To provide an example, a comment was posted on a bug 8426 yesterday. No offence to the poster — it's actually a fairly minor example — but it illustrates why comments like that one will be ignored, and may even work in the opposite direction:
The bug is definitely in the category of minor, in the grand scheme of things, since it is only about how help text looks in forms, and the ability to style it — which you already have complete control of by subclassing Form. It is in fact a feature request. But the comment makes it sound like a dire problem. In fact, adding “I need it die hard!” just makes the commenter sound unreasonable.
The previous comment had actually explained what needs to be done to move things on, but the commenter hasn't shown any evidence that they have read it. They want other people to invest time, but are not willing to invest time themselves.
The main pain point from the commenter's point of view is probably the need to patch Django to include this fix.
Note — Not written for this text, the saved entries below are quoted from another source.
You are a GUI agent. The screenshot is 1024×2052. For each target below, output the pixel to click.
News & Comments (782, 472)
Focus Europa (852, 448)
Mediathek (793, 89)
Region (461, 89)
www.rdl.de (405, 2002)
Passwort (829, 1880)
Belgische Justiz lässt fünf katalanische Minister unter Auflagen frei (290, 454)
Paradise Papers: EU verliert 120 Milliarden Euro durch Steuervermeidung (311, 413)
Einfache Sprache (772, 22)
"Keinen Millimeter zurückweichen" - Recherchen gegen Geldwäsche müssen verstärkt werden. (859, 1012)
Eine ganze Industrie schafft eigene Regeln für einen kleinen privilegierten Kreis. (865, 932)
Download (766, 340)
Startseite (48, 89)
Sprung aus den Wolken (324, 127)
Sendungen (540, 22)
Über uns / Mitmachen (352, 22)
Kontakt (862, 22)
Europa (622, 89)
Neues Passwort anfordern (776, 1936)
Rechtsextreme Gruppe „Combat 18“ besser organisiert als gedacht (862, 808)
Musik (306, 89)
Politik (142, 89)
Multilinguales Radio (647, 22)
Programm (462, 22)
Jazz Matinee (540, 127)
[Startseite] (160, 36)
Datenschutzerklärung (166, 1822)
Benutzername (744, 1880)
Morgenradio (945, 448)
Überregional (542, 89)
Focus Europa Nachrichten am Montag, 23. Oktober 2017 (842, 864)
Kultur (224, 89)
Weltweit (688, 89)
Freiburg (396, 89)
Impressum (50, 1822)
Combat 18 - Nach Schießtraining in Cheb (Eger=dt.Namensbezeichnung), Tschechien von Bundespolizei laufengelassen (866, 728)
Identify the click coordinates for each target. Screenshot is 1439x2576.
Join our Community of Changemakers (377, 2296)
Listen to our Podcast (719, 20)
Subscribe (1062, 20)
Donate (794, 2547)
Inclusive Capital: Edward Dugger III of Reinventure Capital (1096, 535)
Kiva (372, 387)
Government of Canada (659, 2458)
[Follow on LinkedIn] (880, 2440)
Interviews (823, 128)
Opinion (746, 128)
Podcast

That doesn't really sway Django developers, for the following reasons:
For any bug/feature, it is always possible that someone may say it is a ‘must have’ — we quite understand that a customer may simply require certain behaviour. But this doesn't make it high priority for us — if it did, everything would be high priority, which makes ‘high priority’ meaningless.
If the main pain point is having to patch Django, that is true for any fix that is a ‘must have’. There are much bigger pain points with some bugs — like the lack of any available patch, or the need for a design decision to address the problem, where the design decision will make an impact on other areas of your code.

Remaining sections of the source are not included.